La morphine n’est peut-être pas la solution dans la dyspnée réfractaire de la fibrose interstitielle diffuse

L'utilisation de la morphine à faibles doses (10 à 20 mg/24 h) est utile pour soulager la dyspnée réfractaire de la BPCO (bronchopneumopathie chronique obstructive). Toutefois peu de travaux ont été consacrés à son utilisation dans une maladie plus rare mais très invalidante, la fibrose interstitielle diffuse (FID). D.H. Ferreira et coll. ont analysé l'effet de la morphine à libération prolongée par voie orale dans cette pathologie.

Un essai croisé en double aveugle

Il s’agit d’une étude en double aveugle adoptant un protocole de crossover dont les étapes étaient : (1) une semaine d'utilisation de morphine à libération prolongée à la posologie de 20 mg ou de placebo ; (2) une semaine de washout ; (3) administration la 3ème semaine du traitement non utilisé dans la 1ère étape. Un traitement laxatif non identifiable était ajouté au traitement dans les étapes (1) et (3). Les éléments étudiés étaient les résultats rapportés par le patient (RRP, ou PROMs des anglo-saxons). Le critère d’évaluation principal était le score de Borg, déterminé selon une échelle visuelle analogique de 0 à 100 mm (0 mm : aucun essoufflement, 100 mm : essoufflement maximal possible). Les critères secondaires d’évaluation étaient le questionnaire de dyspnée mMRC, l’échelle modifiée de performance de Karnofsky, un questionnaire de qualité de vie et un indice de satisfaction vis à vis du produit utilisé établi selon une échelle de Likert. L'évaluation était réalisée à partir des 3 derniers jours d'utilisation hebdomadaire de la médication. L'activité physique avant et après protocole n'a pas été évaluée.

Des résultats décevants

L'étude a duré 9 ans (de 2012 à 2021) et seuls 35 malades ont été inclus. L’âge médian était 78 ans (23 % de femmes) et l’index de masse corporelle médian de 26,8 kg/m². Le handicap respiratoire était majeur dans 71,4 % des cas (score mMRC > 3) et 57 % des sujets avaient une oxygénothérapie associée. En ce qui concerne les scores d'évaluation de la dyspnée aucun élément n’est statistiquement significatif : seule une tendance se dégage vis-à-vis du score de Borg matinal (morphine 38,5 ± 22,4 mm versus placebo 45,1 ± 22,0 mm, moyenne ± écart type, comparaison non significative). La même tendance est observée quant au score de qualité de vie pour la comparaison de la morphine contre le placebo. Le seul élément statistique significatif était l'indice de satisfaction vis-à-vis du médicament administré, en faveur de la morphine : 49 % des sujets en était satisfaits ou très satisfaits versus 32 % lorsqu’il s’agissait du placebo (p = 0,008).

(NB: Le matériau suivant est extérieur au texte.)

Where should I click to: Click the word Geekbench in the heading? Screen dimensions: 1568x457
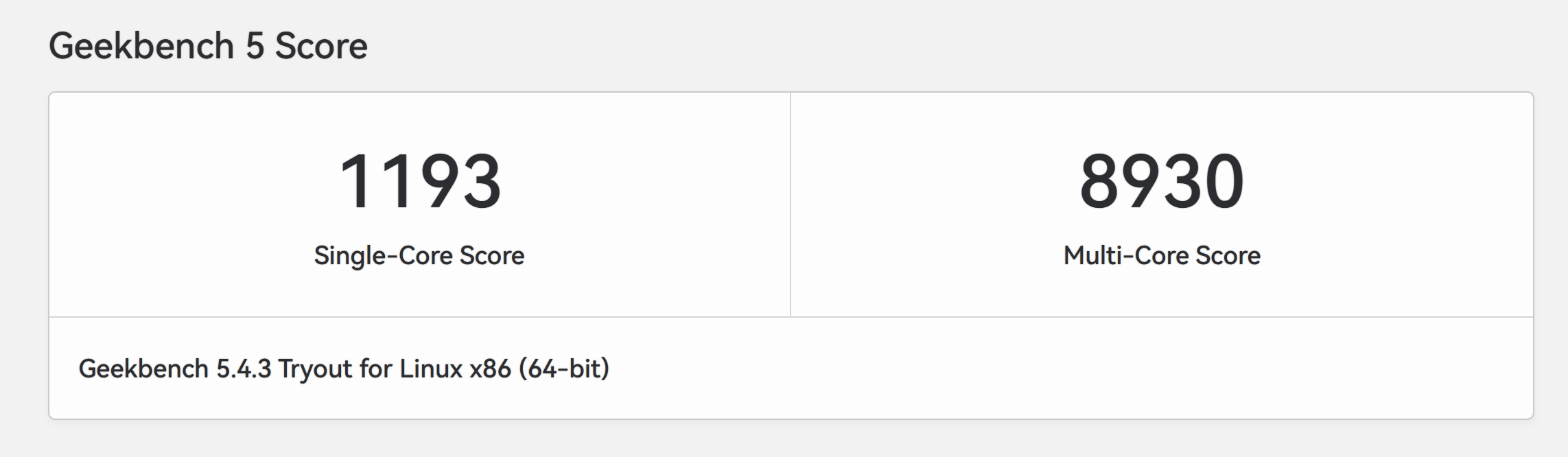tap(141, 47)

La fréquence de survenue d’effets secondaires était plus élevée, quoique non significative statistiquement dans cette étude à effectif restreint, lors de la période de traitement par la morphine comparée à celle où le placebo était utilisé : respectivement nausées (14 % versus 3 %, p = 0,08) et confusion mentale (17 % versus 6 %, p = 0,11). Les limites de cette étude tiennent bien sûr au caractère limité de l’échantillon et aussi à l'absence d'utilisation des questionnaires actuellement conseillés pour l'évaluation de la dyspnée réfractaire chronique (questionnaire multidimensionnel de dyspnée MDP ou Dyspnoea 12). Les auteurs concluent qu’il n’existe que des signaux non significatifs en faveur de la morphine sur l’amélioration de la dyspnée réfractaire de la FID et que la tolérance de la substance peut poser un problème. Ils font le vœu que de meilleurs critères prédictifs puissent être explorés dans des études complémentaires. 

Dr Bertrand Herer

Référence
Ferreira DH, Ekström M, Bajwah S, et al. Regular, low-dose, sustained-release morphine for persisting breathlessness in interstitial lung disease: a randomised, double-blind, placebo-controlled, crossover trial. Eur Respir J. 2023 Sep 28;62(3):2300702. doi: 10.1183/13993003.00702-2023.